Il n'était pas bien loin. Promptement, je me tournai sur la droite et commençai à courir suffisamment vite pour paraître invisible à l’œil humain. Plus je m'approchais, plus la faim me tenaillait les tripes. Sa voix me parvint enfin lorsque quelques mètres nous séparèrent. Celui-ci marchait dans un quartier résidentiel, au téléphone avec son père.


Je sautai sur un toit et continuai ma chasse en dévalant les toitures des maisons. Cette euphorie propre au pistage valait vraiment toutes les banques de sang. Je ne réalisai qu'à ce moment-là à quel point cela me plaisait, que cela faisait parti de moi.


Lorsque je fus à son niveau et que je le surplombai d'en haut d'une maison, je courus encore quelques secondes pour prendre de l'avance et me jetai sur le trottoir. Mes réflexes me permirent d’atterrir sur mes pieds comme un chat agile.


Je marchai dans sa direction, sereine. Le jeune homme venait de terminer sa conversation avec son paternel et tapotait à grande vitesse sur son appareil. Parfait.


Comme alerté par son instinct, le garçon lâcha du regard son écran et me fixa. Le soulagement que je lus alors dans ses yeux manqua de me faire rire. S'il savait...


Je comblai les derniers mètres et déployai mon aura surnaturelle.


— Bonsoir. Je peux vous aider ?


Même si j'appréciais énormément la chasse, jouer avec la nourriture me débectait. J'abhorrai les vampires qui torturaient les humains dans le seul but de s'amuser.
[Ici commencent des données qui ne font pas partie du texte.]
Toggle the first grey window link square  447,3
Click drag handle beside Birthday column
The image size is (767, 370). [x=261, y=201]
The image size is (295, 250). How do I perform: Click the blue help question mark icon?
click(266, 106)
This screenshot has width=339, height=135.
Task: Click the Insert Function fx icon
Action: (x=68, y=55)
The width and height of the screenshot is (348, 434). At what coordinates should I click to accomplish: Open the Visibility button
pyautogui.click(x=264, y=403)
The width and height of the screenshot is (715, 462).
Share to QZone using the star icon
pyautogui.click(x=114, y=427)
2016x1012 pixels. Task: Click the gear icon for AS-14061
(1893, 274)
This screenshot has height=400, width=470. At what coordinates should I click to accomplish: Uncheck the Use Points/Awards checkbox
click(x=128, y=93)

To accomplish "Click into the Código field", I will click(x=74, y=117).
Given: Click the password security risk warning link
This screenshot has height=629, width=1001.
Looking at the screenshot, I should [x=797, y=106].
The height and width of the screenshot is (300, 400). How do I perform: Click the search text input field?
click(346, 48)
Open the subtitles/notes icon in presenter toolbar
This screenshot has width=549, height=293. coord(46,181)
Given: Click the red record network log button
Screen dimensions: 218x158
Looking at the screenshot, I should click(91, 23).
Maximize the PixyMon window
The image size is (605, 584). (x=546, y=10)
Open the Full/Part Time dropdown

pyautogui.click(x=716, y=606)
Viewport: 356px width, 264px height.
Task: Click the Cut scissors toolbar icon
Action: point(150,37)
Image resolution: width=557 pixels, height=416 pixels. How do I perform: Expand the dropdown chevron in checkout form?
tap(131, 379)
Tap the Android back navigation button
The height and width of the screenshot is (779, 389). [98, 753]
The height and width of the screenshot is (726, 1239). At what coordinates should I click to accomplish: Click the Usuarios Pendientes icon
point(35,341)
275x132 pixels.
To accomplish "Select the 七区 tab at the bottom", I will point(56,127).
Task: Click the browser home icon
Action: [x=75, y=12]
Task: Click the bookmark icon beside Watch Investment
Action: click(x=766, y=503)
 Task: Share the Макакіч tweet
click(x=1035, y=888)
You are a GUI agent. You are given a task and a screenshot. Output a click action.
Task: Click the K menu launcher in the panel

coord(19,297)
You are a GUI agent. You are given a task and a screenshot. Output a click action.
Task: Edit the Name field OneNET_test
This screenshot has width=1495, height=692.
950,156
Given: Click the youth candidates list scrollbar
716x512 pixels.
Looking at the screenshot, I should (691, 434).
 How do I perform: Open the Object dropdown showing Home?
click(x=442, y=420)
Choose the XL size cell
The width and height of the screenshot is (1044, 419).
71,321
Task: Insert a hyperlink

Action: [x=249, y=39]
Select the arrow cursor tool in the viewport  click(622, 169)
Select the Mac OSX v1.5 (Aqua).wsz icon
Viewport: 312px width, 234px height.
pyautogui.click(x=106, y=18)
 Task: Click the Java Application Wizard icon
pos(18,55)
Il m'était impossible d'oublier d'où je venais, bien que cela remontait à très longtemps.


Je me calai contre son torse, sentis son cœur battre contre ma poitrine dénuée d'organe vivant. Mon nez se glissa dans son cou pour humer ouvertement sa délicieuse odeur. Le jeune homme se figea tandis que son pouls s'affolait. Je me décalai alors pour le fixer et user de mes pouvoirs. Automatiquement, celui-ci se calma et m'observa d'un air béat. Mes crocs sortirent de leur plein gré, comme réveillé par une force incontrôlable. Je retournai au creux de sa nuque avant de me mettre à lécher sa peau. Une montée de frissons dévala ma colonne vertébrale et un soupire d'extase s'extirpa de ma bouche entre-ouverte. Enfin, je plantai mes canines.


Le sang imbiba ma bouche, m'arrachant un nouveau gémissement de plaisir. C'était aphrodisiaque. Jouissif.


Je cessai de m'abreuver lorsque son corps se fit mou entre mes bras et passai ma langue sur les deux petits trous pour aider à la cicatrisation. Immobile au milieu du quartier, je le laissai et pris le chemin vers chez moi aussi vite qu'à l'aller. Je ne rompis le charme dont j'avais usé seulement lorsque je me trouvai devant mon immeuble.


Ce fut repue et légère que je retournai dans mon humble demeure.